▶ Excerpts from a dataset:
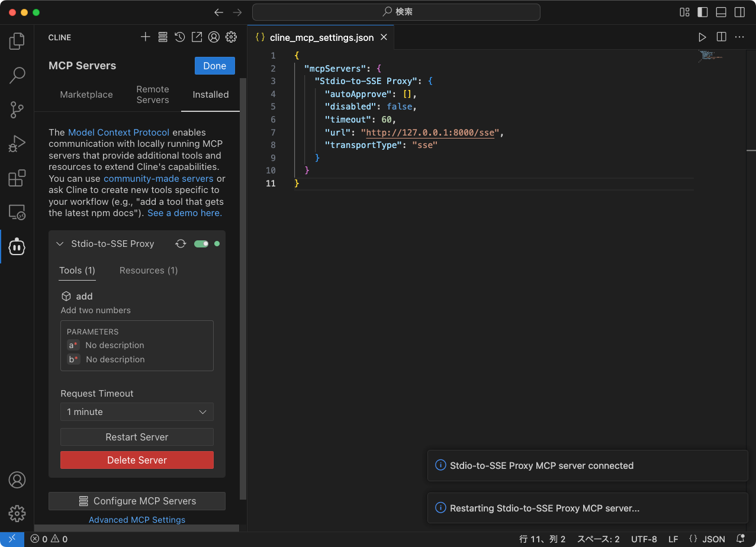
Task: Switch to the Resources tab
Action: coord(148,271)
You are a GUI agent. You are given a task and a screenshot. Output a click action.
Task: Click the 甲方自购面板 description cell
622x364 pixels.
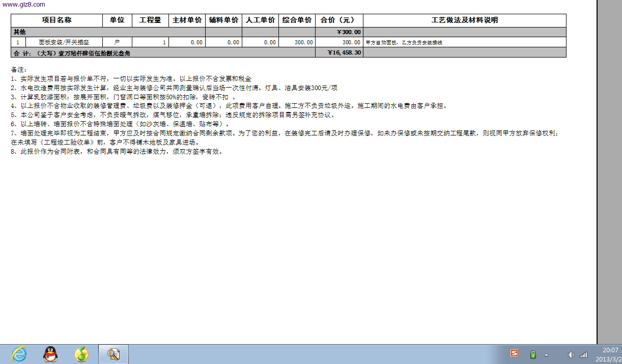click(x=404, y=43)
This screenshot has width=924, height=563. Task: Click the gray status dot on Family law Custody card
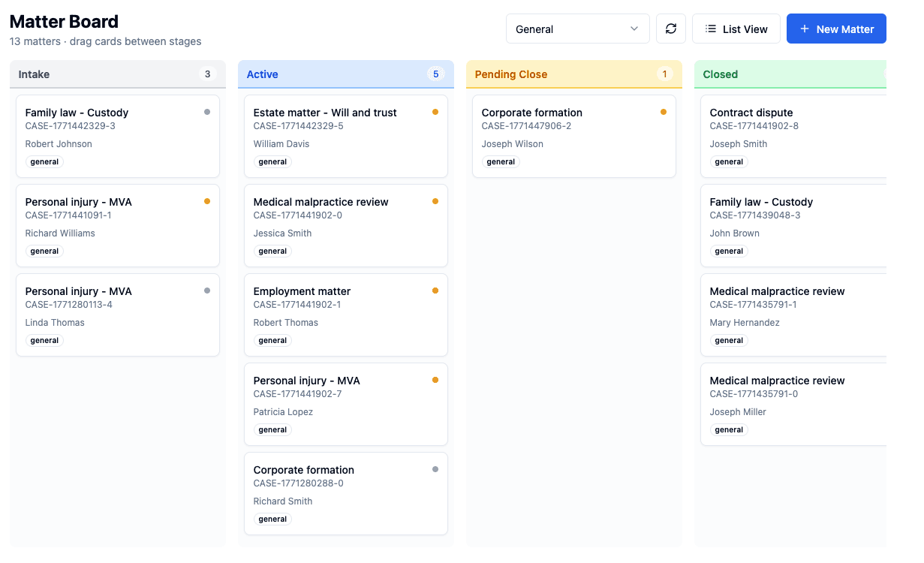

▶ PROBLEM TO SOLVE: From the line containing "Task: Click the 甲方自购面板 description cell" down to the last line of the data, print every line exactly and nothing else. Pictures stay out of the copy.

▶ REPLY TO THE EXERCISE:
Task: Click the 甲方自购面板 description cell
622x364 pixels.
click(x=404, y=43)
This screenshot has width=924, height=563. Task: Click the gray status dot on Family law Custody card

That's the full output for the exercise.